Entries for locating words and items
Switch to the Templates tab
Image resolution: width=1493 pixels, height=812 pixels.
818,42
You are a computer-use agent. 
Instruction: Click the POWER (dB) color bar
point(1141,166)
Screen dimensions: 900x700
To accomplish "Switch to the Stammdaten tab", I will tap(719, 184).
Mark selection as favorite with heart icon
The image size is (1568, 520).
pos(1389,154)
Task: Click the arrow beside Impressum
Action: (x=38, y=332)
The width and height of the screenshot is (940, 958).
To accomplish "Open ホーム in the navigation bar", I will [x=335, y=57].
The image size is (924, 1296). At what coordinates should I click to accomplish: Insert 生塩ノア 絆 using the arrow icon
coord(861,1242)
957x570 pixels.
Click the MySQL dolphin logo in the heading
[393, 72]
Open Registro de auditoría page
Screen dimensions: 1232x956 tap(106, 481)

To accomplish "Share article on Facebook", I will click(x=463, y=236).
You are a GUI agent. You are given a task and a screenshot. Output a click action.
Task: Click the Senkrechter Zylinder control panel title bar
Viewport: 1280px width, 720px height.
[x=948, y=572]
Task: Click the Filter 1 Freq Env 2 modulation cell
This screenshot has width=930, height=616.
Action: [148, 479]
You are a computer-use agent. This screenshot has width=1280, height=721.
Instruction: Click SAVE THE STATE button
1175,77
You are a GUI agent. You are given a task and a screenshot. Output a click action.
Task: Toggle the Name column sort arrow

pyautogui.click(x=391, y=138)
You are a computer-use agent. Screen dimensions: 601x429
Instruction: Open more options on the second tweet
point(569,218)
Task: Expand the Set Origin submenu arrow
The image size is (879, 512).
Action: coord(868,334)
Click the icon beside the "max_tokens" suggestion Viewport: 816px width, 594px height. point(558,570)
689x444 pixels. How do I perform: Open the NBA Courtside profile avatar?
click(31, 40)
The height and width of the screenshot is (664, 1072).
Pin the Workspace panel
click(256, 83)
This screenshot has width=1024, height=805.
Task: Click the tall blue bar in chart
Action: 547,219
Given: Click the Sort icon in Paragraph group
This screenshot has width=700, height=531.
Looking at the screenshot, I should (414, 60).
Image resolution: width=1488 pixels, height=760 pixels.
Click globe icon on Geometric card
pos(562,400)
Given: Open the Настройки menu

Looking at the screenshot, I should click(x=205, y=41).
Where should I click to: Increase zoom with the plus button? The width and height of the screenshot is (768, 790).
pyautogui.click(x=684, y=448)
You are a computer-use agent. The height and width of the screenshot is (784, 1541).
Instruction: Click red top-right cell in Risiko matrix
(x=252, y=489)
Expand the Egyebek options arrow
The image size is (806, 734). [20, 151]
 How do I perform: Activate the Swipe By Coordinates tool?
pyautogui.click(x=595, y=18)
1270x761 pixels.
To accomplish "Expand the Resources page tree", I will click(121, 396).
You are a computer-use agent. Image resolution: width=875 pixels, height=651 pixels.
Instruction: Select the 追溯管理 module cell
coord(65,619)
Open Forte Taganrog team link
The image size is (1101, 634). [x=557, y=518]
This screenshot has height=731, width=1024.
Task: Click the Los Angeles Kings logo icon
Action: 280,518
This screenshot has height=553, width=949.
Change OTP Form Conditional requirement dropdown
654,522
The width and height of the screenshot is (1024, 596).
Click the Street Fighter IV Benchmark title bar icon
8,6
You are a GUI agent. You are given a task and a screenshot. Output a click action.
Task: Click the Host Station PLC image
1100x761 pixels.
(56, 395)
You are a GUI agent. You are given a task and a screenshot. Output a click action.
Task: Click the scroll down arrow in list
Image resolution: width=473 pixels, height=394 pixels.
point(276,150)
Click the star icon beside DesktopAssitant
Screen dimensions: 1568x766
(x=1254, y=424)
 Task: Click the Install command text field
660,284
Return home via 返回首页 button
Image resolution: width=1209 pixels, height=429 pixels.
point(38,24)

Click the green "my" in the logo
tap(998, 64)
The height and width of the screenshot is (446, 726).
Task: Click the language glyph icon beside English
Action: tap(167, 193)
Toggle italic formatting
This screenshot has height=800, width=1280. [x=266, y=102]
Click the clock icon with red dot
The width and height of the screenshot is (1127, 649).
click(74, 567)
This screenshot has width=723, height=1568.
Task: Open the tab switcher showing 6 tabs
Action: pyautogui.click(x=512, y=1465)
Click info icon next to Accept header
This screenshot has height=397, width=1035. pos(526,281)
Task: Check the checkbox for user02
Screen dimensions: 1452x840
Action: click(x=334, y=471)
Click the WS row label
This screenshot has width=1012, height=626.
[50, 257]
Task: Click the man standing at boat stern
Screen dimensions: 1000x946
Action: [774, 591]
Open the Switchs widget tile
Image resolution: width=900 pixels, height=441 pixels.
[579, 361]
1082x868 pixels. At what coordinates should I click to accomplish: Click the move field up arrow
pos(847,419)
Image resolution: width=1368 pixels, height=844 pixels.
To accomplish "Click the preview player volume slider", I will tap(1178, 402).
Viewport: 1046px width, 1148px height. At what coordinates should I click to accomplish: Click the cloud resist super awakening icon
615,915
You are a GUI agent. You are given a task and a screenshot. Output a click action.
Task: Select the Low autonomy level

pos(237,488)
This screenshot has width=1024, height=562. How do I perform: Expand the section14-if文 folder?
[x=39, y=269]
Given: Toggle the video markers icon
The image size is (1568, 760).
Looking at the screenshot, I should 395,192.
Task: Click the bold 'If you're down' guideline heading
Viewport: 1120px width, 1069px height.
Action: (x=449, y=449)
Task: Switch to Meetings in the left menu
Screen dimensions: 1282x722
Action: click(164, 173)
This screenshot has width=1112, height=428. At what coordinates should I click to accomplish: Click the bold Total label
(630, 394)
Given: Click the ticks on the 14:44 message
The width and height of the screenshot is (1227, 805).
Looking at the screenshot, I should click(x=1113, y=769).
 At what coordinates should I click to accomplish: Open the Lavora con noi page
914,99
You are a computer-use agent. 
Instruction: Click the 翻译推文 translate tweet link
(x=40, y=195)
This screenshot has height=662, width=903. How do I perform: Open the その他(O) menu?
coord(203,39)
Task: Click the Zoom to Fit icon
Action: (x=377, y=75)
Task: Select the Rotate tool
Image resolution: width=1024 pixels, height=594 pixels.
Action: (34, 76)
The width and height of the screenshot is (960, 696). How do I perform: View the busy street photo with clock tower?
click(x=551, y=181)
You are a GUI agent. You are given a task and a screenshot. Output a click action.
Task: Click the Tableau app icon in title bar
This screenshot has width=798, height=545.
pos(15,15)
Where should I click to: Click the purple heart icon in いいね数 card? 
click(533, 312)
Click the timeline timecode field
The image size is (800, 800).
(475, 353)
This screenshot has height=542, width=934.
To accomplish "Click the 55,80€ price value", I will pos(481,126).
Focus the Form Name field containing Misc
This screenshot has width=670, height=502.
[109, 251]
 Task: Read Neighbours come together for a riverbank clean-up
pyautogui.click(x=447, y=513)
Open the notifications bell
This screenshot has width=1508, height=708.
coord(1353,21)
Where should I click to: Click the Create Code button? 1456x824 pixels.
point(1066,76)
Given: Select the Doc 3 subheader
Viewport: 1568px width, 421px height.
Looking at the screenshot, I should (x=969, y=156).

**SHORT EXERCISE**. Reproduce every one of the entries above word for word, with nothing changed.

**OUTPUT OF THE EXERCISE**.
Switch to the Templates tab
Image resolution: width=1493 pixels, height=812 pixels.
818,42
You are a computer-use agent. 
Instruction: Click the POWER (dB) color bar
point(1141,166)
Screen dimensions: 900x700
To accomplish "Switch to the Stammdaten tab", I will tap(719, 184).
Mark selection as favorite with heart icon
The image size is (1568, 520).
pos(1389,154)
Task: Click the arrow beside Impressum
Action: (x=38, y=332)
The width and height of the screenshot is (940, 958).
To accomplish "Open ホーム in the navigation bar", I will [x=335, y=57].
The image size is (924, 1296). At what coordinates should I click to accomplish: Insert 生塩ノア 絆 using the arrow icon
coord(861,1242)
957x570 pixels.
Click the MySQL dolphin logo in the heading
[393, 72]
Open Registro de auditoría page
Screen dimensions: 1232x956 tap(106, 481)

To accomplish "Share article on Facebook", I will click(x=463, y=236).
You are a GUI agent. You are given a task and a screenshot. Output a click action.
Task: Click the Senkrechter Zylinder control panel title bar
Viewport: 1280px width, 720px height.
[x=948, y=572]
Task: Click the Filter 1 Freq Env 2 modulation cell
This screenshot has width=930, height=616.
Action: [148, 479]
You are a computer-use agent. This screenshot has width=1280, height=721.
Instruction: Click SAVE THE STATE button
1175,77
You are a GUI agent. You are given a task and a screenshot. Output a click action.
Task: Toggle the Name column sort arrow

pyautogui.click(x=391, y=138)
You are a computer-use agent. Screen dimensions: 601x429
Instruction: Open more options on the second tweet
point(569,218)
Task: Expand the Set Origin submenu arrow
The image size is (879, 512).
Action: coord(868,334)
Click the icon beside the "max_tokens" suggestion Viewport: 816px width, 594px height. point(558,570)
689x444 pixels. How do I perform: Open the NBA Courtside profile avatar?
click(31, 40)
The height and width of the screenshot is (664, 1072).
Pin the Workspace panel
click(256, 83)
This screenshot has width=1024, height=805.
Task: Click the tall blue bar in chart
Action: 547,219
Given: Click the Sort icon in Paragraph group
This screenshot has width=700, height=531.
Looking at the screenshot, I should (414, 60).
Image resolution: width=1488 pixels, height=760 pixels.
Click globe icon on Geometric card
pos(562,400)
Given: Open the Настройки menu

Looking at the screenshot, I should click(x=205, y=41).
Where should I click to: Increase zoom with the plus button? The width and height of the screenshot is (768, 790).
pyautogui.click(x=684, y=448)
You are a computer-use agent. The height and width of the screenshot is (784, 1541).
Instruction: Click red top-right cell in Risiko matrix
(x=252, y=489)
Expand the Egyebek options arrow
The image size is (806, 734). [20, 151]
 How do I perform: Activate the Swipe By Coordinates tool?
pyautogui.click(x=595, y=18)
1270x761 pixels.
To accomplish "Expand the Resources page tree", I will click(121, 396).
You are a computer-use agent. Image resolution: width=875 pixels, height=651 pixels.
Instruction: Select the 追溯管理 module cell
coord(65,619)
Open Forte Taganrog team link
The image size is (1101, 634). [x=557, y=518]
This screenshot has height=731, width=1024.
Task: Click the Los Angeles Kings logo icon
Action: 280,518
This screenshot has height=553, width=949.
Change OTP Form Conditional requirement dropdown
654,522
The width and height of the screenshot is (1024, 596).
Click the Street Fighter IV Benchmark title bar icon
8,6
You are a GUI agent. You are given a task and a screenshot. Output a click action.
Task: Click the Host Station PLC image
1100x761 pixels.
(56, 395)
You are a GUI agent. You are given a task and a screenshot. Output a click action.
Task: Click the scroll down arrow in list
Image resolution: width=473 pixels, height=394 pixels.
point(276,150)
Click the star icon beside DesktopAssitant
Screen dimensions: 1568x766
(x=1254, y=424)
 Task: Click the Install command text field
660,284
Return home via 返回首页 button
Image resolution: width=1209 pixels, height=429 pixels.
point(38,24)

Click the green "my" in the logo
tap(998, 64)
The height and width of the screenshot is (446, 726).
Task: Click the language glyph icon beside English
Action: tap(167, 193)
Toggle italic formatting
This screenshot has height=800, width=1280. [x=266, y=102]
Click the clock icon with red dot
The width and height of the screenshot is (1127, 649).
click(74, 567)
This screenshot has width=723, height=1568.
Task: Open the tab switcher showing 6 tabs
Action: pyautogui.click(x=512, y=1465)
Click info icon next to Accept header
This screenshot has height=397, width=1035. pos(526,281)
Task: Check the checkbox for user02
Screen dimensions: 1452x840
Action: click(x=334, y=471)
Click the WS row label
This screenshot has width=1012, height=626.
[50, 257]
Task: Click the man standing at boat stern
Screen dimensions: 1000x946
Action: [774, 591]
Open the Switchs widget tile
Image resolution: width=900 pixels, height=441 pixels.
[579, 361]
1082x868 pixels. At what coordinates should I click to accomplish: Click the move field up arrow
pos(847,419)
Image resolution: width=1368 pixels, height=844 pixels.
To accomplish "Click the preview player volume slider", I will tap(1178, 402).
Viewport: 1046px width, 1148px height. At what coordinates should I click to accomplish: Click the cloud resist super awakening icon
615,915
You are a GUI agent. You are given a task and a screenshot. Output a click action.
Task: Select the Low autonomy level

pos(237,488)
This screenshot has width=1024, height=562. How do I perform: Expand the section14-if文 folder?
[x=39, y=269]
Given: Toggle the video markers icon
The image size is (1568, 760).
Looking at the screenshot, I should 395,192.
Task: Click the bold 'If you're down' guideline heading
Viewport: 1120px width, 1069px height.
Action: (x=449, y=449)
Task: Switch to Meetings in the left menu
Screen dimensions: 1282x722
Action: click(164, 173)
This screenshot has width=1112, height=428. At what coordinates should I click to accomplish: Click the bold Total label
(630, 394)
Given: Click the ticks on the 14:44 message
The width and height of the screenshot is (1227, 805).
Looking at the screenshot, I should click(x=1113, y=769).
 At what coordinates should I click to accomplish: Open the Lavora con noi page
914,99
You are a computer-use agent. 
Instruction: Click the 翻译推文 translate tweet link
(x=40, y=195)
This screenshot has height=662, width=903. How do I perform: Open the その他(O) menu?
coord(203,39)
Task: Click the Zoom to Fit icon
Action: (x=377, y=75)
Task: Select the Rotate tool
Image resolution: width=1024 pixels, height=594 pixels.
Action: (34, 76)
The width and height of the screenshot is (960, 696). How do I perform: View the busy street photo with clock tower?
click(x=551, y=181)
You are a GUI agent. You are given a task and a screenshot. Output a click action.
Task: Click the Tableau app icon in title bar
This screenshot has width=798, height=545.
pos(15,15)
Where should I click to: Click the purple heart icon in いいね数 card? 
click(533, 312)
Click the timeline timecode field
The image size is (800, 800).
(475, 353)
This screenshot has height=542, width=934.
To accomplish "Click the 55,80€ price value", I will pos(481,126).
Focus the Form Name field containing Misc
This screenshot has width=670, height=502.
[109, 251]
 Task: Read Neighbours come together for a riverbank clean-up
pyautogui.click(x=447, y=513)
Open the notifications bell
This screenshot has width=1508, height=708.
coord(1353,21)
Where should I click to: Click the Create Code button? 1456x824 pixels.
point(1066,76)
Given: Select the Doc 3 subheader
Viewport: 1568px width, 421px height.
Looking at the screenshot, I should (x=969, y=156).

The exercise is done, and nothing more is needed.